(Extrahierte Datensätze)
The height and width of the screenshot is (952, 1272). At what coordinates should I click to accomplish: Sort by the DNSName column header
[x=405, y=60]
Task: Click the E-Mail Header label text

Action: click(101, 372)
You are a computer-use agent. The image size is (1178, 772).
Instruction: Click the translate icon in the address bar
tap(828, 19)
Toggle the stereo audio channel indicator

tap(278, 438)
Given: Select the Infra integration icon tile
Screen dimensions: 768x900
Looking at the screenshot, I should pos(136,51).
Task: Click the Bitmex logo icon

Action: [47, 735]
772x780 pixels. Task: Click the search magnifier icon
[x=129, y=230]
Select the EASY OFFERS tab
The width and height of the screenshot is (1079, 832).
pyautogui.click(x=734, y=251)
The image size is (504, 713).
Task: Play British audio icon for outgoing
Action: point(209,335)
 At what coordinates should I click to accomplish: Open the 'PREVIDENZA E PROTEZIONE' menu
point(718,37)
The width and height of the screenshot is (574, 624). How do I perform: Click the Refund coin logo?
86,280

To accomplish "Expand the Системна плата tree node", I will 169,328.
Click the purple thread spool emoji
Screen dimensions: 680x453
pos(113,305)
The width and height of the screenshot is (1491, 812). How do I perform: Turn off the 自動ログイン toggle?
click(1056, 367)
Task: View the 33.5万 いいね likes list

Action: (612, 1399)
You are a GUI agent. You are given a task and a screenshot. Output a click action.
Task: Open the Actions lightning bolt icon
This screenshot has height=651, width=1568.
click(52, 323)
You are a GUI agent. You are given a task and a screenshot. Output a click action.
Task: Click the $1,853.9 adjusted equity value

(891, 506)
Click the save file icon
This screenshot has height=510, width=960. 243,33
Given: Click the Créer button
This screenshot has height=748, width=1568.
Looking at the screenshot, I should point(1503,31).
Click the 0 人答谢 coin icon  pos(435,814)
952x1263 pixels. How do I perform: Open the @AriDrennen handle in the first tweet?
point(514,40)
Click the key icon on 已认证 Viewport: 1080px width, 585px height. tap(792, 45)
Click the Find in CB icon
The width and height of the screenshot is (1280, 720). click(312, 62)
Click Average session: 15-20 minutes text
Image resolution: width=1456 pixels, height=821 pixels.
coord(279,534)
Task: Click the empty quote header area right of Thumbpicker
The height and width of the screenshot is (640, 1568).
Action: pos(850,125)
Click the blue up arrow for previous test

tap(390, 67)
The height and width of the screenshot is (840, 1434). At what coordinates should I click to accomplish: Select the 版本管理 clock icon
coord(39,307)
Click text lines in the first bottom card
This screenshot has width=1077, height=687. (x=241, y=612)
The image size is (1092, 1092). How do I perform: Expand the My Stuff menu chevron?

## IHRE AUFGABE
Geben Sie die Zeilen von der Zeile mit „Click text lines in the first bottom card“ bis zum Ende der Datensätze unverändert wieder, beide Enden eingeschlossen.

## LÖSUNG
Click text lines in the first bottom card
This screenshot has width=1077, height=687. (x=241, y=612)
The image size is (1092, 1092). How do I perform: Expand the My Stuff menu chevron?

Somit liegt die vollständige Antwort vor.